**DIRECTION:** Retype the items below word for word, beginning at the line that contains "The image size is (1270, 952)." and stopping after the line that contains "[x=228, y=289]".

**Rows from a dataset:**
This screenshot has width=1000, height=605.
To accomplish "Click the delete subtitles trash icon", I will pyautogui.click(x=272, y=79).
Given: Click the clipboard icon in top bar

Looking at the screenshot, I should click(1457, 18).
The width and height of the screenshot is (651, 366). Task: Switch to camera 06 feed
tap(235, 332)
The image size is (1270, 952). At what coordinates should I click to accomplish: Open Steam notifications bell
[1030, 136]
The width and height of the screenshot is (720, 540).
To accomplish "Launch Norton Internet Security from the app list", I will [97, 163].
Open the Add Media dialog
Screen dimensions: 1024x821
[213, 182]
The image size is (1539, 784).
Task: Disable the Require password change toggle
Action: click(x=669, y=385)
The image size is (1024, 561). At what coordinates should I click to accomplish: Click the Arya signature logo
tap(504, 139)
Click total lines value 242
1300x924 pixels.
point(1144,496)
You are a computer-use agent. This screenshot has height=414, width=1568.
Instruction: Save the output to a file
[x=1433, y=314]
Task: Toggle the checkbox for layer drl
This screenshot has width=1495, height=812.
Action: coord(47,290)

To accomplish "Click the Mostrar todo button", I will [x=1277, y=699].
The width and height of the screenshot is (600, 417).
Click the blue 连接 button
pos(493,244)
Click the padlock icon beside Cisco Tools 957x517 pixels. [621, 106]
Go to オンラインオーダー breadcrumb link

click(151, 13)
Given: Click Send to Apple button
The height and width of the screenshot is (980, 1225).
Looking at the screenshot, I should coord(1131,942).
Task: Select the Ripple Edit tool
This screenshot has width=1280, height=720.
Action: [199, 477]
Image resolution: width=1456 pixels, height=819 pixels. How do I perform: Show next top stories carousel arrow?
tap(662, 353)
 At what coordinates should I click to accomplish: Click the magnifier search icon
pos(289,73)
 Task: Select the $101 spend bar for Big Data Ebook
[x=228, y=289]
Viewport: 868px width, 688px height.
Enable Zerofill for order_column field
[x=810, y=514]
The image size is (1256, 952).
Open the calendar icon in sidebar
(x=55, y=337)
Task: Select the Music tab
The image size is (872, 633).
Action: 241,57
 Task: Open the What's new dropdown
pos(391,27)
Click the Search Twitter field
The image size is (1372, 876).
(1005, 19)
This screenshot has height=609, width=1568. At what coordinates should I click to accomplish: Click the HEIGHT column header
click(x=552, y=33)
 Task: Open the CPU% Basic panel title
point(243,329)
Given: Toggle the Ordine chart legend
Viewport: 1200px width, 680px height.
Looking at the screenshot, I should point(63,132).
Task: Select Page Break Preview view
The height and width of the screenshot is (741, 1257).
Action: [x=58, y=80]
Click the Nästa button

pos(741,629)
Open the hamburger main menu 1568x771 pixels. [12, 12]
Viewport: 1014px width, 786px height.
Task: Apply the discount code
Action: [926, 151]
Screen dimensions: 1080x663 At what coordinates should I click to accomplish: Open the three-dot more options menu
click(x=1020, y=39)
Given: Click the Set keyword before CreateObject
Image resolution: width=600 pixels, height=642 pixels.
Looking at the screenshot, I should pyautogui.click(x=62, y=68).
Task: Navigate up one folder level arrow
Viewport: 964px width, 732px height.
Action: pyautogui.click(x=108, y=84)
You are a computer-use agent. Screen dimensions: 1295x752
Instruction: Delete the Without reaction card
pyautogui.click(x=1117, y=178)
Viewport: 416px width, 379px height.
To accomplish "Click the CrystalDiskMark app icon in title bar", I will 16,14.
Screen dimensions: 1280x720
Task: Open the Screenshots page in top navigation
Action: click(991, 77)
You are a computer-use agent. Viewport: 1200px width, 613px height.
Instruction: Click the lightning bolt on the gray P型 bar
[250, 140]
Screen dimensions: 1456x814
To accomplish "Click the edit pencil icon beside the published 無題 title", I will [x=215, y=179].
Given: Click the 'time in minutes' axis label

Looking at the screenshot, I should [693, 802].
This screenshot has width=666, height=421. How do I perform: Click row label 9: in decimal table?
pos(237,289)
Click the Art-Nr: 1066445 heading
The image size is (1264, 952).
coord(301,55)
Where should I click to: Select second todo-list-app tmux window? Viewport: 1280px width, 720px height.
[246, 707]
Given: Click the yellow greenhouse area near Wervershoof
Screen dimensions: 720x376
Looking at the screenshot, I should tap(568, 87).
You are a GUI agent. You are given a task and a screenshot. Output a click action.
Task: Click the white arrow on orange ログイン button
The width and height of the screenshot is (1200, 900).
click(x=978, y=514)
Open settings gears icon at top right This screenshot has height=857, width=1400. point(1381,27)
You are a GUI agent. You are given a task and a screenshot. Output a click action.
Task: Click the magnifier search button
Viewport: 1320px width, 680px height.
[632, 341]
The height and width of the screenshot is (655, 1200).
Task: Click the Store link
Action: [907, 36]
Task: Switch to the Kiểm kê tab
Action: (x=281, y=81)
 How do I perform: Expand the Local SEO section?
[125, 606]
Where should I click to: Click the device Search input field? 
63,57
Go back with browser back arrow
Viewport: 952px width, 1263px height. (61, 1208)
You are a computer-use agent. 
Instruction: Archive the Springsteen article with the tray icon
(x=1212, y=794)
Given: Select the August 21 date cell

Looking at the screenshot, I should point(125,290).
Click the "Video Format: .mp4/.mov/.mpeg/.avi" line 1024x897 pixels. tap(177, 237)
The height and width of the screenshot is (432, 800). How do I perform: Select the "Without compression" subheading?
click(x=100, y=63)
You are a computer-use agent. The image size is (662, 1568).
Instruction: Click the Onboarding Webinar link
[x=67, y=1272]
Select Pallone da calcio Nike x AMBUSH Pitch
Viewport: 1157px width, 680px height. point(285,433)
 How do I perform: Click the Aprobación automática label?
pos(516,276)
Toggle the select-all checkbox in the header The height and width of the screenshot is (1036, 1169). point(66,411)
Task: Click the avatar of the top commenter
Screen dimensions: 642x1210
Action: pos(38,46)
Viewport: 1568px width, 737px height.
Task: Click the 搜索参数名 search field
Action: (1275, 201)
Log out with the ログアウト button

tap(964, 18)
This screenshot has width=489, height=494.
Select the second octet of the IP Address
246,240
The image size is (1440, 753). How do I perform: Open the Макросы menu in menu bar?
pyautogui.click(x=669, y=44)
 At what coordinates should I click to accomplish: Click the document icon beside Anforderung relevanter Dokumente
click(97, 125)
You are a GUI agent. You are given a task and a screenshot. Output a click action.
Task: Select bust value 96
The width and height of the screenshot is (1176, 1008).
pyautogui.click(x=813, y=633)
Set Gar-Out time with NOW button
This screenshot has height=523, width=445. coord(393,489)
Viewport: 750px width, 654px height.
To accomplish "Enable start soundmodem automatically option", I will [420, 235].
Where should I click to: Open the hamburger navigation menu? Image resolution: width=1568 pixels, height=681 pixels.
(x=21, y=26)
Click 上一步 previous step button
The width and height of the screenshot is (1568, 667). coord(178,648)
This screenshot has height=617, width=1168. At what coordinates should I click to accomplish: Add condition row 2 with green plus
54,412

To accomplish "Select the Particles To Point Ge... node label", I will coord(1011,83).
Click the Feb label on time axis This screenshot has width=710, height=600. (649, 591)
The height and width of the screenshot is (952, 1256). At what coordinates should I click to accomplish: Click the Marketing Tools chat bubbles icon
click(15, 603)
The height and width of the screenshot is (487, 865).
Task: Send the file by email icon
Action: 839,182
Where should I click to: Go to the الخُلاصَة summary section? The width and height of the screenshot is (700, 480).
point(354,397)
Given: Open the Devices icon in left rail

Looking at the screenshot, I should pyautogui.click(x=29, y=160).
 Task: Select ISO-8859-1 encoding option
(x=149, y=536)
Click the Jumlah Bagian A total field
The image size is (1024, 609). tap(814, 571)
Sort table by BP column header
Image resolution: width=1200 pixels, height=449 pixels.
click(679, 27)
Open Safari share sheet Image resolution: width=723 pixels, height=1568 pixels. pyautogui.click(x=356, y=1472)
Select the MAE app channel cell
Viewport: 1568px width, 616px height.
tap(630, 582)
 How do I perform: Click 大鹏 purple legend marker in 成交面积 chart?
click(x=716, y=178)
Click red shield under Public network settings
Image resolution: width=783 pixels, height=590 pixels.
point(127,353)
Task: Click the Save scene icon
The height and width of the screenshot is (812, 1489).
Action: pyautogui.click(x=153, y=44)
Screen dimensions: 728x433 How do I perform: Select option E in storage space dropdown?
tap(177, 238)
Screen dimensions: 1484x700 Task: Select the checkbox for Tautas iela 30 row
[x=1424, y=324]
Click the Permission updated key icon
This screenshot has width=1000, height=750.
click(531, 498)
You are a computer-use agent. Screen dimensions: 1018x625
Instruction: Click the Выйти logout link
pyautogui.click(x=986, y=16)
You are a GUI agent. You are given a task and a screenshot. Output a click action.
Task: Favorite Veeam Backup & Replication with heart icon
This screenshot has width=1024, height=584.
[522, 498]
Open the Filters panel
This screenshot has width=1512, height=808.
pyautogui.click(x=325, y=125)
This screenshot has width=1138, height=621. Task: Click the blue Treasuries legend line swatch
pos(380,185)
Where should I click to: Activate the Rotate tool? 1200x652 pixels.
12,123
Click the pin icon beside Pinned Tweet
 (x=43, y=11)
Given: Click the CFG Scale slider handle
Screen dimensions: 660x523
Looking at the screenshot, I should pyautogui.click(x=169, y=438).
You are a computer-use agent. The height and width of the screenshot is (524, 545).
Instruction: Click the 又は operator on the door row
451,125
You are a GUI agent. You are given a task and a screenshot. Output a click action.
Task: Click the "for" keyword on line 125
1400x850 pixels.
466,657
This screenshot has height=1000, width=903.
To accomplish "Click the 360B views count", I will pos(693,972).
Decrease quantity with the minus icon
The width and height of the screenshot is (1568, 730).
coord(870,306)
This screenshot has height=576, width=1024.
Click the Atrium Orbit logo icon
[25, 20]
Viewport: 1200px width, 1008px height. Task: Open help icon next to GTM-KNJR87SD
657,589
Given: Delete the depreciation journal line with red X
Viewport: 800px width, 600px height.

**EXERCISE SOLUTION:**
The image size is (1270, 952). At what coordinates should I click to accomplish: Open Steam notifications bell
[1030, 136]
The width and height of the screenshot is (720, 540).
To accomplish "Launch Norton Internet Security from the app list", I will [97, 163].
Open the Add Media dialog
Screen dimensions: 1024x821
[213, 182]
The image size is (1539, 784).
Task: Disable the Require password change toggle
Action: click(x=669, y=385)
The image size is (1024, 561). At what coordinates should I click to accomplish: Click the Arya signature logo
tap(504, 139)
Click total lines value 242
1300x924 pixels.
point(1144,496)
You are a computer-use agent. This screenshot has height=414, width=1568.
Instruction: Save the output to a file
[x=1433, y=314]
Task: Toggle the checkbox for layer drl
This screenshot has width=1495, height=812.
Action: coord(47,290)

To accomplish "Click the Mostrar todo button", I will [x=1277, y=699].
The width and height of the screenshot is (600, 417).
Click the blue 连接 button
pos(493,244)
Click the padlock icon beside Cisco Tools 957x517 pixels. [621, 106]
Go to オンラインオーダー breadcrumb link

click(151, 13)
Given: Click Send to Apple button
The height and width of the screenshot is (980, 1225).
Looking at the screenshot, I should coord(1131,942).
Task: Select the Ripple Edit tool
This screenshot has width=1280, height=720.
Action: [199, 477]
Image resolution: width=1456 pixels, height=819 pixels. How do I perform: Show next top stories carousel arrow?
tap(662, 353)
 At what coordinates should I click to accomplish: Click the magnifier search icon
pos(289,73)
 Task: Select the $101 spend bar for Big Data Ebook
[x=228, y=289]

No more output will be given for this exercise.